“This man welcomes sinners and eats with them.” Luke 15:2.
Jesus was always able to confront the Pharisees with the Truth about their religious practices and how these practices connected with the heart. While Jesus made judgments on the actions of people, He left the judgment of people to God.
Today, society uses the term ‘tolerant,’ to mean that we cannot judge the acts of people or people themselves. But that is not exactly right. Actions of people can be sinful and endanger a person’s spiritual or material life and thus endanger the common good.
Fraternal correction, means bringing the Truth about a persons actions and whether or not these actions reflect the intentions of the heart something Jesus did.

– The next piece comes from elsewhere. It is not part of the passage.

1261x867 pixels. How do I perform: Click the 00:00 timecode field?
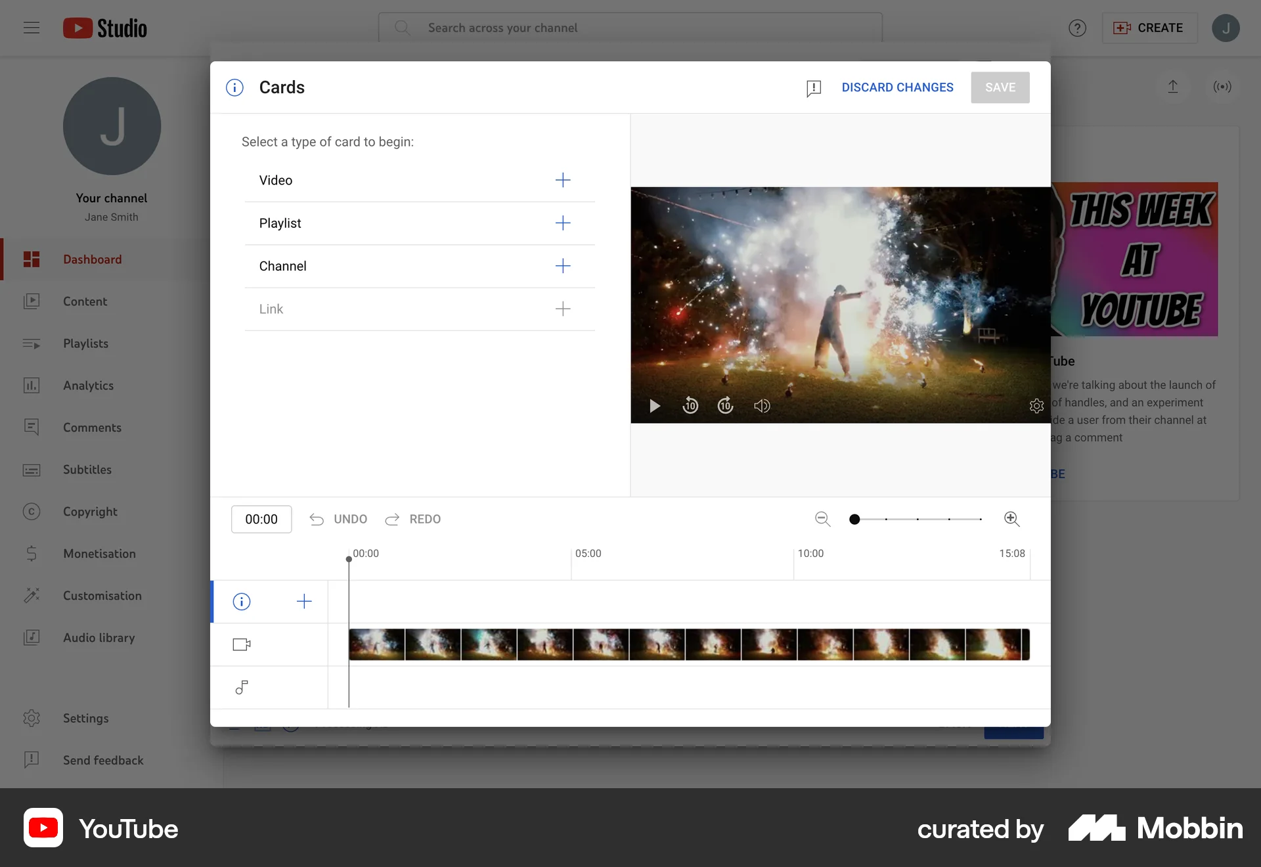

The Prodigal Son acted selfishly and squandered his inheritance. He must live with the consequences of his actions, as we all must. But when he repented his father did not scold him, or make judgments. The father embraced him with compassion; in other words, the father took upon himself the sufferings of the son and shared his pain.
The father was not tolerant of the son. He did not approve of his actions. Rather the father loved the son. Tolerance is not pretending wrong things are right. Tolerance is acknowledging people as worthy of human dignity while being responsible for the consequences of their actions.
Sometimes we can be like the Pharisees can’t we? We can fall into the same trap of drawing conclusions about people with little or no information about them. They probably aren’t going to be fishermen form Galilee, or lepers or tax collectors, but they could be our neighbor, someone at school or in our parish, someone with problems we can’t even imagine or even someone who is pretending to know the real truth when in fact they are denying what is right for selfish reasons.
People deserve our patience and love rather than our harsh judgment and gossip. Perhaps taking the example of Jesus and sharing a meal with them would go along way in understanding others rather than excluding or isolating or alienating them.
After all, Jesus “welcomes sinners and eats with them.” How could we do less?